### WHAT YOU SHOULD DO
Return each line exactly as written. Begin with the first line of the entries and end with the line that has "Task: Click the green".

### Stored records
--------------------------------------------------

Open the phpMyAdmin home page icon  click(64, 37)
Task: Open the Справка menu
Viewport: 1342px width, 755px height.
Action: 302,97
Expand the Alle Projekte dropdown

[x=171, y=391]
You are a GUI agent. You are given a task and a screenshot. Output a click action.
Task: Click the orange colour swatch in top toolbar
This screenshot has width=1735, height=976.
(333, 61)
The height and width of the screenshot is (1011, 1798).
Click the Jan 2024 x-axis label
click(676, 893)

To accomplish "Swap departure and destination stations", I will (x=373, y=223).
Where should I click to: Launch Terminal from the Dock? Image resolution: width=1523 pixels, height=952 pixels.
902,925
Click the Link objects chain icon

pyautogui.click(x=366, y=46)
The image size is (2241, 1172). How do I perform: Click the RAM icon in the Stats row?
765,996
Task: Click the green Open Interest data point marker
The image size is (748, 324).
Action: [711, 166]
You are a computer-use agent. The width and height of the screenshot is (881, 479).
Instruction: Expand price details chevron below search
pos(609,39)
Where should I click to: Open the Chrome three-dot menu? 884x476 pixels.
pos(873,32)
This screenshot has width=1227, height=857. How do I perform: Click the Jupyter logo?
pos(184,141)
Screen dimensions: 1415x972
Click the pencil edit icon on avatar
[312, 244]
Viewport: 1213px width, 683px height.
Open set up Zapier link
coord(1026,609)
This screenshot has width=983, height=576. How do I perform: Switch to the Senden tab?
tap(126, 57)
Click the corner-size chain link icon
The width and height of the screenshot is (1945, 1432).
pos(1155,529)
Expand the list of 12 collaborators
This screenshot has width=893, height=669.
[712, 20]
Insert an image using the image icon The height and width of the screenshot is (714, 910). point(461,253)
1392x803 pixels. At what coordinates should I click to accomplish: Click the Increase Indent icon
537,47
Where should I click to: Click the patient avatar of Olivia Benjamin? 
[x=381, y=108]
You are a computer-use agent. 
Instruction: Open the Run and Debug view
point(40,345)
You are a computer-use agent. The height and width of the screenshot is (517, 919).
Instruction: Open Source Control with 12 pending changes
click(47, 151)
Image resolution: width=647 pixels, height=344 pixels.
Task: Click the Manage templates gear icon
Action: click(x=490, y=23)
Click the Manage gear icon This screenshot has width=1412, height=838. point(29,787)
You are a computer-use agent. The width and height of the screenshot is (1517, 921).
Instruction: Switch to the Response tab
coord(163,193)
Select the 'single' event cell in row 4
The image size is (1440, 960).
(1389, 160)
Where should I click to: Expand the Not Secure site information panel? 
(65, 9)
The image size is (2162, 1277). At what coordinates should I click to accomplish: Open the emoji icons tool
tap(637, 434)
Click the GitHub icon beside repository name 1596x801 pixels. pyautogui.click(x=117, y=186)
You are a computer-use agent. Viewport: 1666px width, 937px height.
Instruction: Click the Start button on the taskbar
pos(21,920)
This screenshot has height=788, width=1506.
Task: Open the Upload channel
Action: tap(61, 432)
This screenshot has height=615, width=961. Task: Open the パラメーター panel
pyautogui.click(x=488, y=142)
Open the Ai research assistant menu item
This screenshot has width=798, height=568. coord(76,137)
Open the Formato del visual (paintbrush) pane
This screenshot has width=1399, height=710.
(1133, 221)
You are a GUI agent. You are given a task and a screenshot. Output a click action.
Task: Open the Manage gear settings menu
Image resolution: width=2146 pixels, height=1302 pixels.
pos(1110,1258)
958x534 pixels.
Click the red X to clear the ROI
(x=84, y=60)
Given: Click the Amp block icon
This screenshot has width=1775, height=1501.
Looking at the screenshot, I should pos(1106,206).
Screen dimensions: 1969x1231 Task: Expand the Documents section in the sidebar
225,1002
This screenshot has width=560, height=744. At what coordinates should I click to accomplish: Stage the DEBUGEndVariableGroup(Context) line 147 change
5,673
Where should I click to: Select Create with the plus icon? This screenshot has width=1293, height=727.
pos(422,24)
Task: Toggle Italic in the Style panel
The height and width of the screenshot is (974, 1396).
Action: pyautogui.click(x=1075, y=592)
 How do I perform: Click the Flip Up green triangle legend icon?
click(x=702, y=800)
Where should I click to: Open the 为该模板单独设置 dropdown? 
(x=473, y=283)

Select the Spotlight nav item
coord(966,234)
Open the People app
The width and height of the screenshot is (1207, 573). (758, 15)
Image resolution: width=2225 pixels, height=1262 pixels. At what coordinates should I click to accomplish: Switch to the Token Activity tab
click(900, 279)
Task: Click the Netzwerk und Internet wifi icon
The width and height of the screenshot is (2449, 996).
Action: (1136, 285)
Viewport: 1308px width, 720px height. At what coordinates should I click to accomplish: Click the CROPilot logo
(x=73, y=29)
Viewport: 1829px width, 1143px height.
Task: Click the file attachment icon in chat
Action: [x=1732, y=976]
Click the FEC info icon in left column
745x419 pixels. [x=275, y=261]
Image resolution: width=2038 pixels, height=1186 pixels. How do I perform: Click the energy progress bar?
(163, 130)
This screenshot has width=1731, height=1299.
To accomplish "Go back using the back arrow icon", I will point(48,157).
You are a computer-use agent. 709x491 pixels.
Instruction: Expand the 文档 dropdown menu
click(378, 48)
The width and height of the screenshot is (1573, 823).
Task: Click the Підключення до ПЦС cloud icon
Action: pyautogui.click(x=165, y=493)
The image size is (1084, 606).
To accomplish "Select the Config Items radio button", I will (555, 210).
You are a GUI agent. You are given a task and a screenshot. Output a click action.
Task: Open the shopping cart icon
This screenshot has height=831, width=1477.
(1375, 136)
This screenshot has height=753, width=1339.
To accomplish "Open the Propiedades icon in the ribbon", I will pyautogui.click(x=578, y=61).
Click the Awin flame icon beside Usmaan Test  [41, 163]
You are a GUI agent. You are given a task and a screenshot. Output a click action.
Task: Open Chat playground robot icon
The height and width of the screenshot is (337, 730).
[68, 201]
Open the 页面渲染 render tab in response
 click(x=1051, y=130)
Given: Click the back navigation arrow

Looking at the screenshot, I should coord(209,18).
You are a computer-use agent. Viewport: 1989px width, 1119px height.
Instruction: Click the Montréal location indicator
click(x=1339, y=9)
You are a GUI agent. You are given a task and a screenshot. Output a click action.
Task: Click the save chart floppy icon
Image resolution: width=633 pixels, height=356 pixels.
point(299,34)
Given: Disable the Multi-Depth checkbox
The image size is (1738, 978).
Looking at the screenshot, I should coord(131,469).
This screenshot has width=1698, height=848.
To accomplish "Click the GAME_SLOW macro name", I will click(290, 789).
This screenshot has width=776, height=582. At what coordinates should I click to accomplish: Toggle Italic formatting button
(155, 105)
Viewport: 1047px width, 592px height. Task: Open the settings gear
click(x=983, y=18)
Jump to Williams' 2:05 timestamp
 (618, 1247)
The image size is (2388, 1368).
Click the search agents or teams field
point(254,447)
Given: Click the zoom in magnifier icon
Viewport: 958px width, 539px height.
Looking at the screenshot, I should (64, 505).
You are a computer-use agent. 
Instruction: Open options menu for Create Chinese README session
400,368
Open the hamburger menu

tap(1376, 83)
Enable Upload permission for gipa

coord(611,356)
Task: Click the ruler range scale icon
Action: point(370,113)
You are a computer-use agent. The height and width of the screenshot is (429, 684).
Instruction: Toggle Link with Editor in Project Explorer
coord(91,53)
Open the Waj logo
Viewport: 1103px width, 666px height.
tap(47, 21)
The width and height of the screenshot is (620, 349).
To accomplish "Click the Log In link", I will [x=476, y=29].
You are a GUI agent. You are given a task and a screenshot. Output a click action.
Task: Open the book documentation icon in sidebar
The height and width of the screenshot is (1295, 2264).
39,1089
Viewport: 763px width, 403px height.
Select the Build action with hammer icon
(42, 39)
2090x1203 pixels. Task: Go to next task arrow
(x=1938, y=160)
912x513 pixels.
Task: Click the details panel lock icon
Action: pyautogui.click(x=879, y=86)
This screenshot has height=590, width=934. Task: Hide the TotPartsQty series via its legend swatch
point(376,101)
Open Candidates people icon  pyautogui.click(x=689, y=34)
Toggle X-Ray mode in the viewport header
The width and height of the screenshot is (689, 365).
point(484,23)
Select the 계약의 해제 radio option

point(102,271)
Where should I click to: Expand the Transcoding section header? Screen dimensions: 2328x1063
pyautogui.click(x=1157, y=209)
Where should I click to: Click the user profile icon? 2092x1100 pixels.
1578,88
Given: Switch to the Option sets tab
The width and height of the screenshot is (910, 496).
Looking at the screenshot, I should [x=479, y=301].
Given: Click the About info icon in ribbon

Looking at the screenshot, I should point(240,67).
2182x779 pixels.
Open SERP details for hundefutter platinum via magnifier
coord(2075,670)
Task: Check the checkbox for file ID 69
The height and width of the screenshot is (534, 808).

--------------------------------------------------

### PROBLEM SOLUTION
Open the phpMyAdmin home page icon  click(64, 37)
Task: Open the Справка menu
Viewport: 1342px width, 755px height.
Action: 302,97
Expand the Alle Projekte dropdown

[x=171, y=391]
You are a GUI agent. You are given a task and a screenshot. Output a click action.
Task: Click the orange colour swatch in top toolbar
This screenshot has width=1735, height=976.
(333, 61)
The height and width of the screenshot is (1011, 1798).
Click the Jan 2024 x-axis label
click(676, 893)

To accomplish "Swap departure and destination stations", I will (x=373, y=223).
Where should I click to: Launch Terminal from the Dock? Image resolution: width=1523 pixels, height=952 pixels.
902,925
Click the Link objects chain icon

pyautogui.click(x=366, y=46)
The image size is (2241, 1172). How do I perform: Click the RAM icon in the Stats row?
765,996
Task: Click the green Open Interest data point marker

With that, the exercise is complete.